I’ve been having this recurring dream. I am sitting alone in a movie theater, about halfway down the theater. A movie is playing on the screen, but I can’t make out which one. I turn around and see lots of people standing and talking to each other along the side and back aisles. They are not seated; that privilege is reserved for the living. It is the dead who crowd the standing-room-only aisles, looking on at the movie and on those of us who sit.
Among the standing are those in our family who have died. I see Uncle Andy, Grandma and Grandpa, and others too. They look at me, nodding and smiling in recognition. I see them but never get out of my seat to approach them — not out of fear but out of respect for boundaries. I belong here and they belong there. But I don’t see you. I never see you, even though I have the dream again and again over the years. Are you there?
The dream reveals an element of my unconscious imagery: life as movie theater. According to this view, we begin life in the front of the screen and move to the back of the theater as we get older. The dead stand crowded in the back, looking on but never rejoining the living. In my dreams, I’m seated in the middle of the theater, a position that gives me some comfort. It’s not yet my time.
Everything seems to be going well with my life. My wife and I are living in a new condominium, spacious and clean. Our marriage is steady, if not strong. We vacation regularly and at attractive places: Bermuda, Mexico, the Caribbean. My scholarly work continues to be published, and it even receives modest praise. I am earning good teaching evaluations at the university. This fall, I will take a sabbatical, spending part of my time here and partly in Great Britain, where I plan on reading, writing and traveling.

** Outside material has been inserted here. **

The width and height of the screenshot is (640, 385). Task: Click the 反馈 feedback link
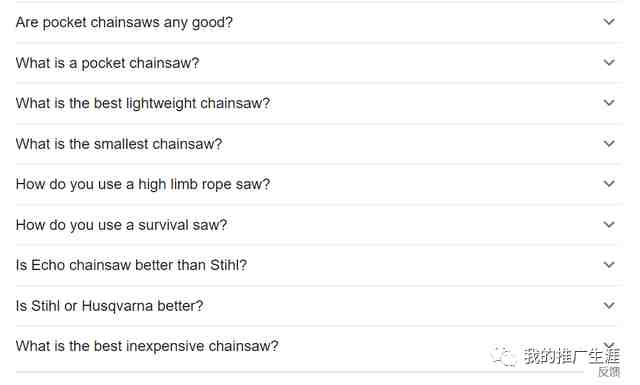(609, 372)
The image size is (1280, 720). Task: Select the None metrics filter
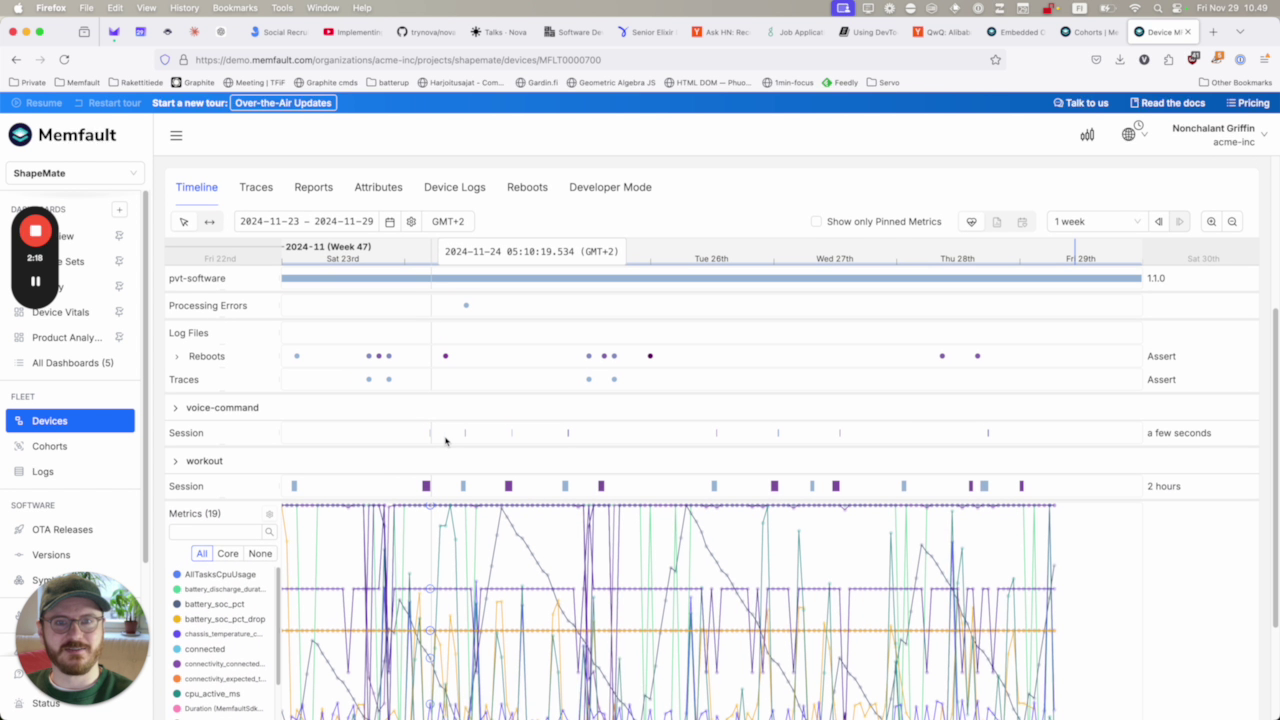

Despite this success, the night terrors come most evenings at about 2:00 a.m. I wake up with a start — jumping out of bed, sweating profusely, heart racing. I’m disoriented. My arm is numb. I sit by the side of the bed looking out, wondering what’s going on. Am I having a heart attack? Will I die in my sleep, like they said you did? I think of that prayer I was taught as a child, that dreadful prayer:
“Now I lay me down to sleep,
I pray the Lord my soul to keep,
If I should die before I wake,
I pray the Lord my soul to take.”
My wife is asleep next to me and never knows. I dare not wake her for fear that she too will lose sleep and be concerned. What if it’s nothing? It will go away, I assure myself. So, I walk into the bathroom, sit on the toilet and wait. Wait for the fear to dissipate, for the arm to return to normal, for my disorientation to disappear. Then, I return to bed and watch the clock turn. 3:00. 3:30. 4:00. 4:30. I remember the words of a poem, “Everyone is asleep at 4:30.” But I am still awake. By 5:00 or 5:30 in the morning I fall asleep out of shear exhaustion — and awake an hour or so later. This ritual repeats itself for weeks, months.